Die legendäre Beharrungsstärke der promovierten Physikerin ist rein physischer Natur. Die Frau hat Steherqualitäten der anderen Art. Sie kann länger sitzen. Selbst nach ihrer Hinternfraktur Anfang 2014 – ein Missgeschick, das auf Twitter humoristisch wertvoll als „Po-Falla“ klassifiziert wurde – büßte sie nichts von ihren Fähigkeiten ein, wie sich im Folgejahr zeigte. Beim finalen Showdown anlässlich der Griechenlandkrise erlangte die Inselbegabung des Kanzlerinnengesäßes Weltruhm.
Merkel zermürbte die Verhandlungspartner in Nachtsitzung um Nachtsitzung, bis die Hellenen sich Mitte 2015 endlich ihrer Rettung ergaben. „Rettung“ hieß in diesem Fall, dass die EU unter deutscher Führung dem dysfunktionalen Fakelaki-Staat hunderte Milliarden Euro rektal verabreichte. Es waren notdürftig getarnte Geschenke, die man Kredite nannte, „alternativlos“, versteht sich, versehen mit Rückzahlungsfristen bis zur nächsten Eiszeit. Beziehungsweise bis zur nächsten Heißzeit, nämlich 2050, wenn die Menschheit nach gesicherten Erkenntnissen von 99,5 Prozent aller Philologen und Theaterwissenschaftler eine globale Wiedervereinigung in brodelnder Ursuppe erfahren haben wird.
Zwecks besserer Verkaufe der Entscheidungen gegenüber der Öffentlichkeit zog man einen weiteren Nebelring um die illegale Hilfsmaßnahme: Die anderen EU-Staaten übernahmen Bürgschaften. Dieses Konstrukt hatte den Vorteil, dass die rund 85 Milliarden Euro, mit denen seither zum Beispiel hiesige Steuerzahler für griechische Korruption und Misswirtschaft haften, nicht im deutschen Staatshaushalt auftauchen – ein juristisch-buchhalterischer Trick, mit dessen Hilfe man festen Blickes behaupten konnte, Deutschland habe noch keinen einzigen Euro wegen der Pleitegriechen aufwenden müssen.
Das ist richtig. Irgendwie. Ungefähr so richtig, wie es ein alter Witz auf den Punkt bringt: Ein Optimist ist jemand, der vom Hochhaus springt und auf Höhe der ersten Etage ausruft: „Bisher läuft es super!“ Nachdem Angela Merkel den Verstoß gegen die No-Bailout-Klausel der EU-Verträge erfolgreich abgeschlossen hatte, gönnte sie ihrem strapazierten Sitzfleisch im August 2015 eine kurze Auszeit. Anschließend wandte sie sich der nächsten Großtat zu.

- Aufgabenstellung 1 -
Wie hoch ist laut dem Textauszug die Summe, für die hiesige Steuerzahler über die Bürgschaften haften?
- Aufgabenstellung 2 -
Gib den Textauszug wortgetreu wieder, beginnend bei „Die legendäre Beharrungsstärke“ und endend bei „des Kanzlerinnengesäßes Weltruhm.“.

- Bereitgestelltes Material -

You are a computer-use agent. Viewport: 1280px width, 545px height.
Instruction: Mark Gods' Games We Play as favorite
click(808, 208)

- Vollständige Antwort 1 -
Rund 85 Milliarden Euro.

- Vollständige Antwort 2 -
Die legendäre Beharrungsstärke der promovierten Physikerin ist rein physischer Natur. Die Frau hat Steherqualitäten der anderen Art. Sie kann länger sitzen. Selbst nach ihrer Hinternfraktur Anfang 2014 – ein Missgeschick, das auf Twitter humoristisch wertvoll als „Po-Falla“ klassifiziert wurde – büßte sie nichts von ihren Fähigkeiten ein, wie sich im Folgejahr zeigte. Beim finalen Showdown anlässlich der Griechenlandkrise erlangte die Inselbegabung des Kanzlerinnengesäßes Weltruhm.